- Genre: Medical drama
- Based on: ER
- Written by: Charudutt Acharya, Jyotiprakash Atre, and Hansa
- Directed by: Umesh Padalkar
- Starring: See below
- Country of origin: India
- Original language: Hindi
- No. of seasons: 1
- No. of episodes: 87

Production
- Producer: Jeetu Chawla
- Camera setup: Multi-camera
- Running time: Approx. 24 minutes
- Production company: Aqua Pictures Private Limited

Original release
- Network: Sony TV
- Release: 4 February 2002

Related
- Dhadkan Zindaggi Kii

= Dhadkan (TV series) =

Dhadkan was an Indian medical drama television series produced by Jeetu Chawla, and directed by Umesh Padalkar which premiered on Sony TV on 4 February 2002. The concept was based on American television series, ER which ran on NBC. The show aired Monday to Wednesday evenings.

==Cast==
- Suresh Oberoi as Dr.
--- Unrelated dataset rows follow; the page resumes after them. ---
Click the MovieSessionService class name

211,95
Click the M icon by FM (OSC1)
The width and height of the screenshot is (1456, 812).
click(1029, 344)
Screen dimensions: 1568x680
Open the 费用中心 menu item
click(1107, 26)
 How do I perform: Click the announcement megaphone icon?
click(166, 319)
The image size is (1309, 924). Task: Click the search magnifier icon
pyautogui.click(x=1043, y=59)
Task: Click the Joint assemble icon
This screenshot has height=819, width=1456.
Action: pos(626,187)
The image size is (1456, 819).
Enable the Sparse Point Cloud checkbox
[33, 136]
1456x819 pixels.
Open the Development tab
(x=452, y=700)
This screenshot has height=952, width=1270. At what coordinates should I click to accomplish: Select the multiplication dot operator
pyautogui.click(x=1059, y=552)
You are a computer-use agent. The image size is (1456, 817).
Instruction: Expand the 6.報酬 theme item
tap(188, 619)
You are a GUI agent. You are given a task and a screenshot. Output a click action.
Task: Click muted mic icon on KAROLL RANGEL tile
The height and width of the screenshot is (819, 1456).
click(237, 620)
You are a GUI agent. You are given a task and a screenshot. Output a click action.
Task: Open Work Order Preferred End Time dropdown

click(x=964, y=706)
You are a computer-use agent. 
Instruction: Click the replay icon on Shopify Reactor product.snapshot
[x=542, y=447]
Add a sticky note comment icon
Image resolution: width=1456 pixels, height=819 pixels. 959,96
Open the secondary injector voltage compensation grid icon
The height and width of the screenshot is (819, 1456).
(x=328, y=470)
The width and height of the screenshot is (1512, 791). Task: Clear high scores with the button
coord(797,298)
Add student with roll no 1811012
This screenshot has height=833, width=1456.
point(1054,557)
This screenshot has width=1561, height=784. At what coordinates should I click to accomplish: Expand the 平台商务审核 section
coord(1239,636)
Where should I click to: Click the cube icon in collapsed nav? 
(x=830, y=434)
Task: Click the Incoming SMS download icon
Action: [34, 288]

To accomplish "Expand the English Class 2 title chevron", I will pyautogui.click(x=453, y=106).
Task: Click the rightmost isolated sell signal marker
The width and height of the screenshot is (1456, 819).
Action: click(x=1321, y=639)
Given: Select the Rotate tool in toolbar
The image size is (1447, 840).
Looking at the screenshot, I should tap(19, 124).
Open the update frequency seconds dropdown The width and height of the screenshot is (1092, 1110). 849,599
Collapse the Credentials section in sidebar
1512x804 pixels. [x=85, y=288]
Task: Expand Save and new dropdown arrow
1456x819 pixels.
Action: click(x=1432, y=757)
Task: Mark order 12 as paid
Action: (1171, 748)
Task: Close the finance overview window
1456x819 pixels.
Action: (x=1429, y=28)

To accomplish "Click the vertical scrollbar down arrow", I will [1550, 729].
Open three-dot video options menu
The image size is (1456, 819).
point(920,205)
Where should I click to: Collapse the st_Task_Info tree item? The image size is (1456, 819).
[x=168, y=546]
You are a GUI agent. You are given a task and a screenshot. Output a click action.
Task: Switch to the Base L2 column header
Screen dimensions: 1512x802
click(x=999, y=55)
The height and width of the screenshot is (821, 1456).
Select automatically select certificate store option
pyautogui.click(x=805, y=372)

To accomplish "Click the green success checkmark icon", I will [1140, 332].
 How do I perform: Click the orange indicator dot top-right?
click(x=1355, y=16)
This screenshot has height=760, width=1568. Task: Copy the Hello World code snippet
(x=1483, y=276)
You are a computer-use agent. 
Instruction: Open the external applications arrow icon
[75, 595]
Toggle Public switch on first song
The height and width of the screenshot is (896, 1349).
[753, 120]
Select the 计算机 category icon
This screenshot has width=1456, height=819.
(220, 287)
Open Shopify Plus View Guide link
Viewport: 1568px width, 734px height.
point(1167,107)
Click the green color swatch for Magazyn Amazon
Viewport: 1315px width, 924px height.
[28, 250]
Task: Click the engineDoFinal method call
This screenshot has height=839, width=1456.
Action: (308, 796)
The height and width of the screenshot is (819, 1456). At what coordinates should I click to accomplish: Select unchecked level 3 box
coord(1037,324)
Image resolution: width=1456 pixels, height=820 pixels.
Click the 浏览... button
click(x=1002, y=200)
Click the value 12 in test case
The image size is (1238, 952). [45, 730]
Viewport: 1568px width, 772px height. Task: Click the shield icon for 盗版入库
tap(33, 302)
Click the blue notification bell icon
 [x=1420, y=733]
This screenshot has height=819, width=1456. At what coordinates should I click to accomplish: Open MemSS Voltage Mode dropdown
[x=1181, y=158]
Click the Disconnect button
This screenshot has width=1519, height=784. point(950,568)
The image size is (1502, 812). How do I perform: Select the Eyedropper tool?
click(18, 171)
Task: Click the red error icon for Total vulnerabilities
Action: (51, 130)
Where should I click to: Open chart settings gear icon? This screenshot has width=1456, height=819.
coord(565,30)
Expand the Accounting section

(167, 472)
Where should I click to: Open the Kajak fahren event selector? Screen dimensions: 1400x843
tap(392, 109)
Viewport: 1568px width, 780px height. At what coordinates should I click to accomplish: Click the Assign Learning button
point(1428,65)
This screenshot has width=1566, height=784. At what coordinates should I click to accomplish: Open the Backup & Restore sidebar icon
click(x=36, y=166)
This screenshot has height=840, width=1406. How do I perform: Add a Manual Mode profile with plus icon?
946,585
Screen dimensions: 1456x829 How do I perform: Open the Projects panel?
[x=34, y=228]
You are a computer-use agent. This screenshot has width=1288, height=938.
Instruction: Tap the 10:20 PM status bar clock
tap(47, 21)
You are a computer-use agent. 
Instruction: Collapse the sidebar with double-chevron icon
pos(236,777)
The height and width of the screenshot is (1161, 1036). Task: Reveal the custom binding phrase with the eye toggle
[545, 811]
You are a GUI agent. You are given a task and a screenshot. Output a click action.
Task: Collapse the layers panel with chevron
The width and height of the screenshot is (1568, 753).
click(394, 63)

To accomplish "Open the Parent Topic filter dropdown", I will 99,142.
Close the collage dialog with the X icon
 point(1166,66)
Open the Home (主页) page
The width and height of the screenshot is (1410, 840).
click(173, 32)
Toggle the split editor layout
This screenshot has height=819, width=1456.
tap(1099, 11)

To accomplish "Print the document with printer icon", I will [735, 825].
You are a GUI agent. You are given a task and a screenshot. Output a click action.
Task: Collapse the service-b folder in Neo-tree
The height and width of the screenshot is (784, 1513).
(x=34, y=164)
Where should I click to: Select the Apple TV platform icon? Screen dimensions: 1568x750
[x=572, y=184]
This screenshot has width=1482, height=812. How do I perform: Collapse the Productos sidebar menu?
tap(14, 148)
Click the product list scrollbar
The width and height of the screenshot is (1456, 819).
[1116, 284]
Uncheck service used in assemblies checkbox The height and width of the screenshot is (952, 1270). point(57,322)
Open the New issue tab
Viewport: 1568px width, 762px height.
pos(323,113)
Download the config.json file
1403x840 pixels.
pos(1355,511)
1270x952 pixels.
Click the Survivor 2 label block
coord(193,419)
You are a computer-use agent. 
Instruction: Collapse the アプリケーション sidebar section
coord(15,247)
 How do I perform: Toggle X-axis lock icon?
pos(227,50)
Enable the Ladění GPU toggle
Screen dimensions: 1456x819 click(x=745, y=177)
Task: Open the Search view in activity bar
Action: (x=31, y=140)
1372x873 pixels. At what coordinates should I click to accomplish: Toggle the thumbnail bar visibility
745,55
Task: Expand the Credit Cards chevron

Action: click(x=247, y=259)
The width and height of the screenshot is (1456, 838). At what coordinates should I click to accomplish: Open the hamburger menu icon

Raj Pradhan
- Reema Lagoo as Dr. Prajakta Marathe, Gynecologist
- Vineet Kumar as Dr. Amar Marathe, Cardiologist
- Ram Kapoor as Dr. Rajiv Agarwal, Psychologist
- Sushant Singh as Dr. Alan Fernandes, (former army) doctor
- Mona Ambegaonkar as Dr. Chitra Sheshadri, pediatrician
- Achint Kaur as Miss Mallika Sareen
- Aarav Chowdhary
- Kishwer Merchant as Dr. Aditi
- Gautami Kapoor as Chanchal, patient (credited as Gautami Gadgil)
- Kabir Sadanand as Dr. Rehaan

==Spin-off==

In 2021, Sony Entertainment Television launched a spin-off version of series on 6 December 2021 starring Additi Gupta, Rohit Purohit, Vidyut Xavier. The series was initially planned with 65 episodes, but later it was extended by ten more episodes, for a total of 75 episodes till 4 March 2022.